Word and element location data>
:::

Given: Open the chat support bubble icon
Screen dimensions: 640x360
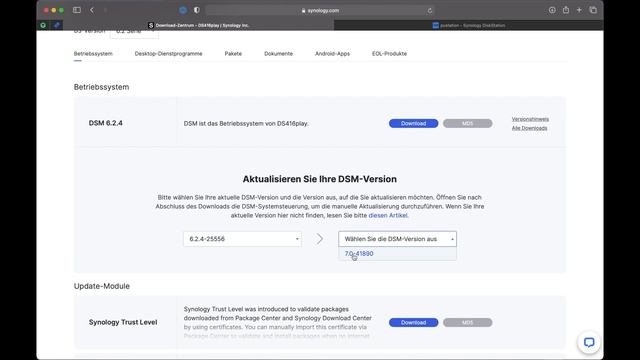Looking at the screenshot, I should tap(589, 342).
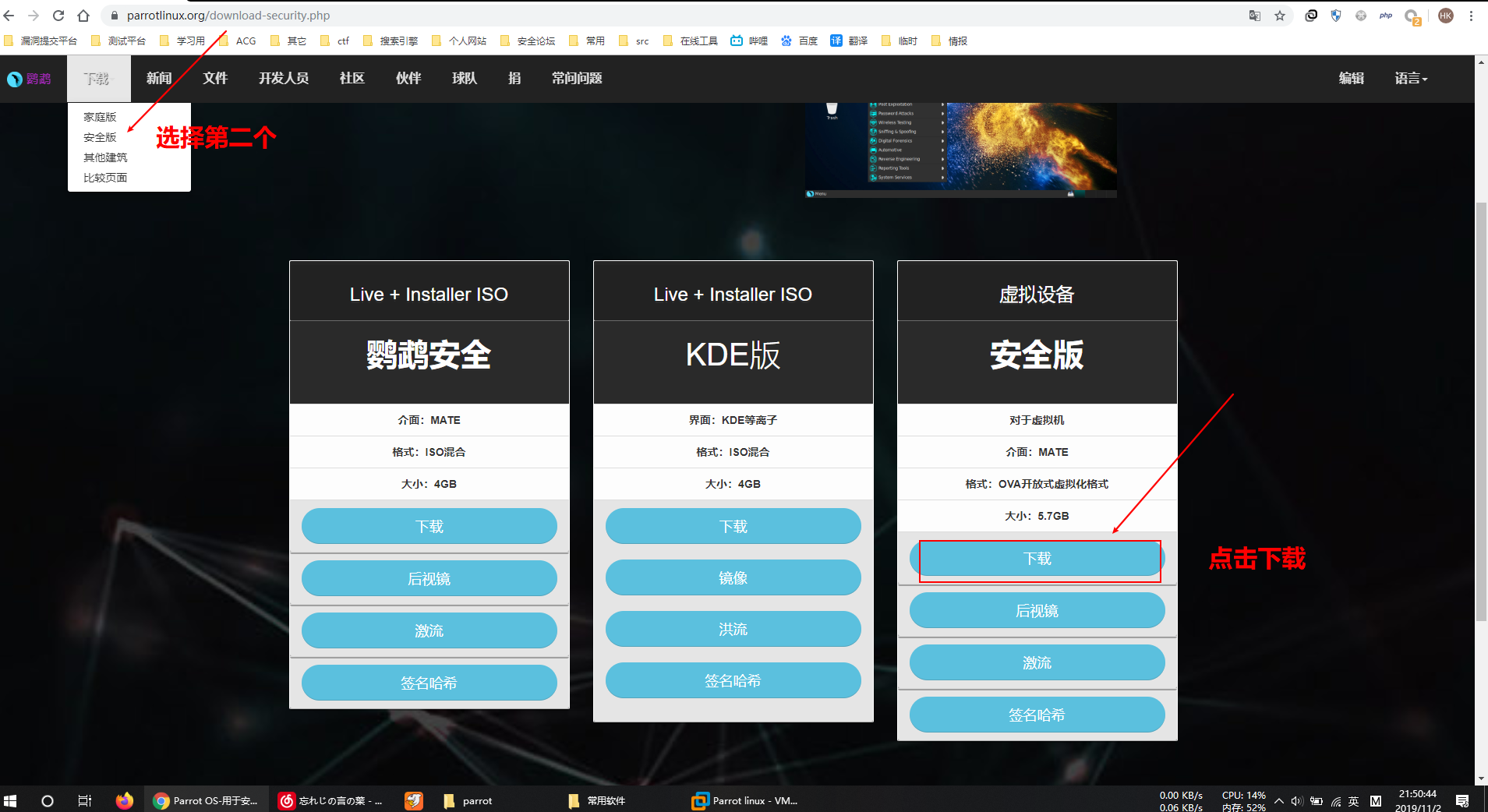Open the extension with the 2 badge
The image size is (1488, 812).
[x=1411, y=15]
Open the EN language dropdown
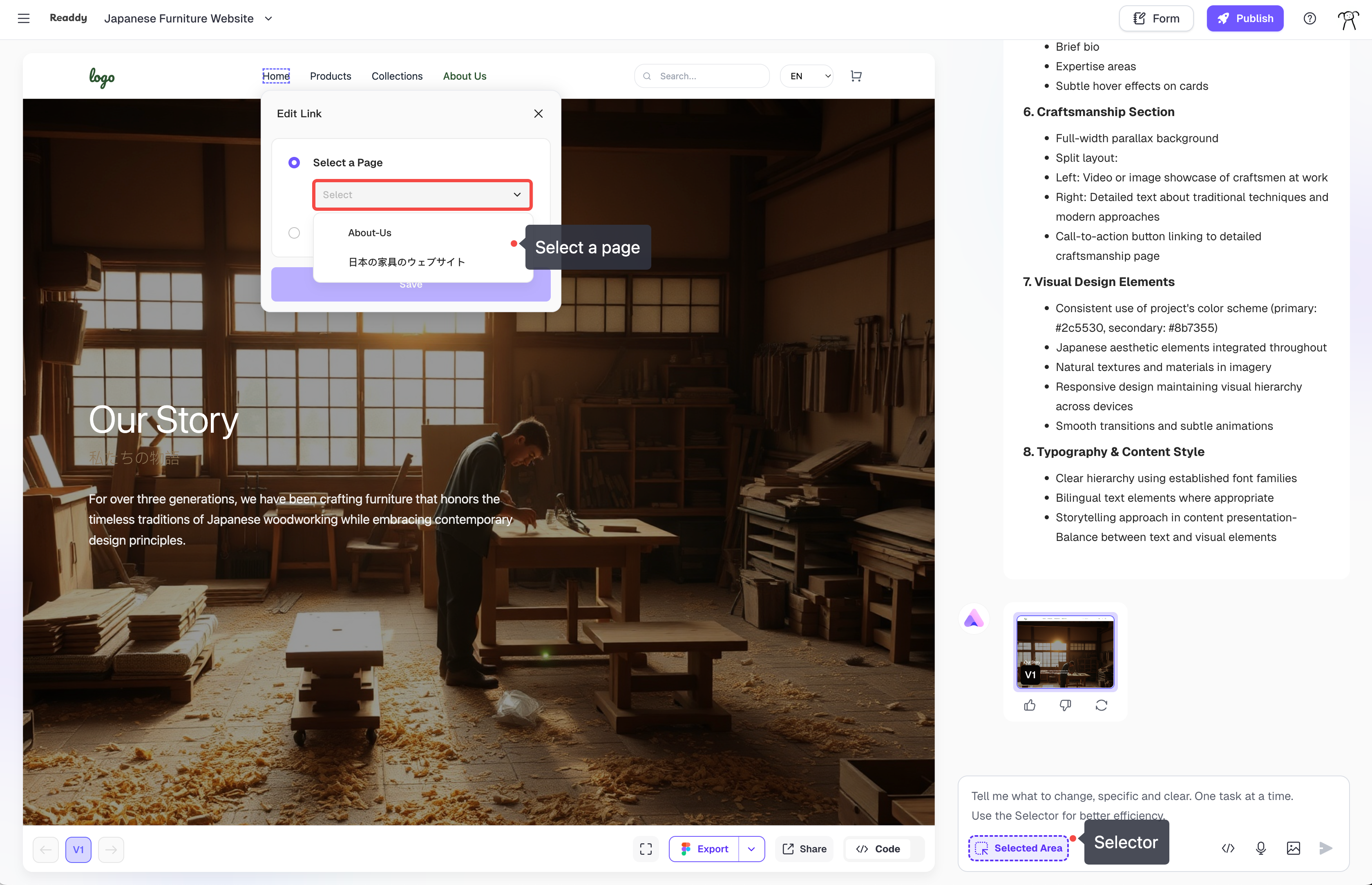 [807, 76]
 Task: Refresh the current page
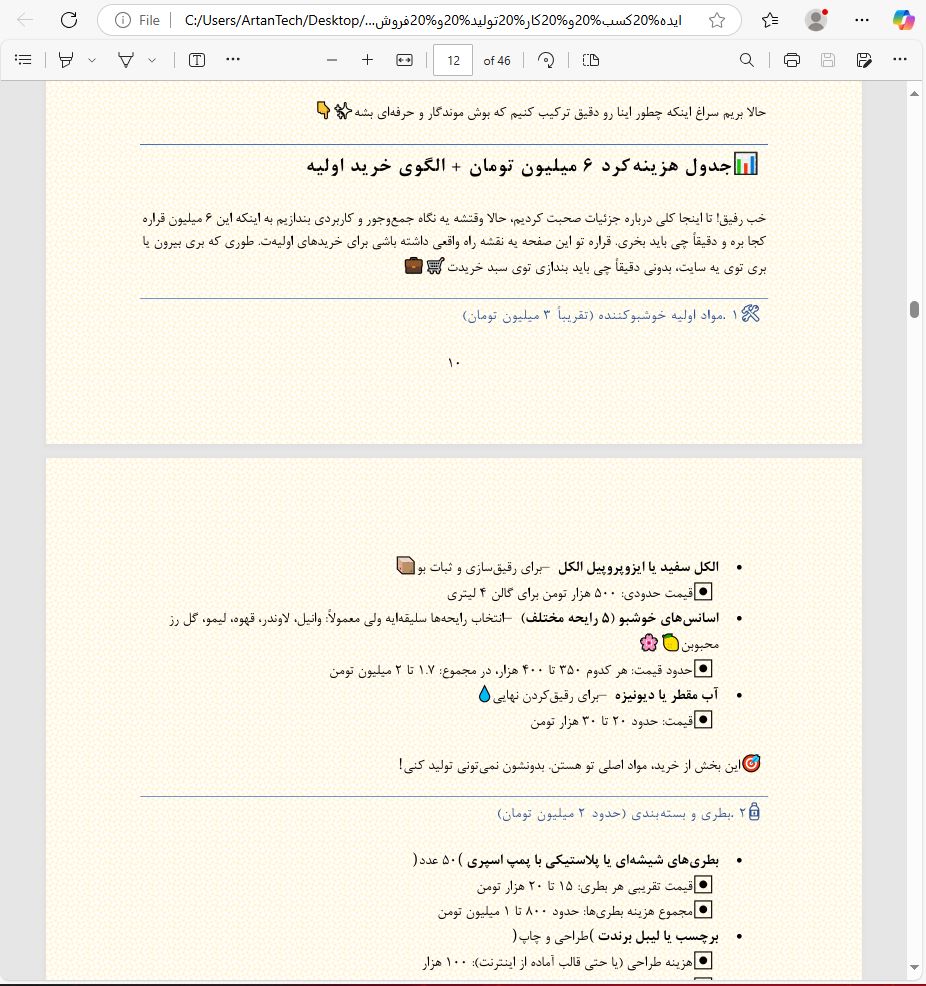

:::

Problem details>
Change "dropdown" to "menu" throughout the material above and write out the result, leaving out the pictures.

Written solution>
Given: Open the chat support bubble icon
Screen dimensions: 640x360
Looking at the screenshot, I should tap(589, 342).
Open the extension with the 2 badge
The image size is (1488, 812).
[x=1411, y=15]
Open the EN language menu
 [807, 76]
 Task: Refresh the current page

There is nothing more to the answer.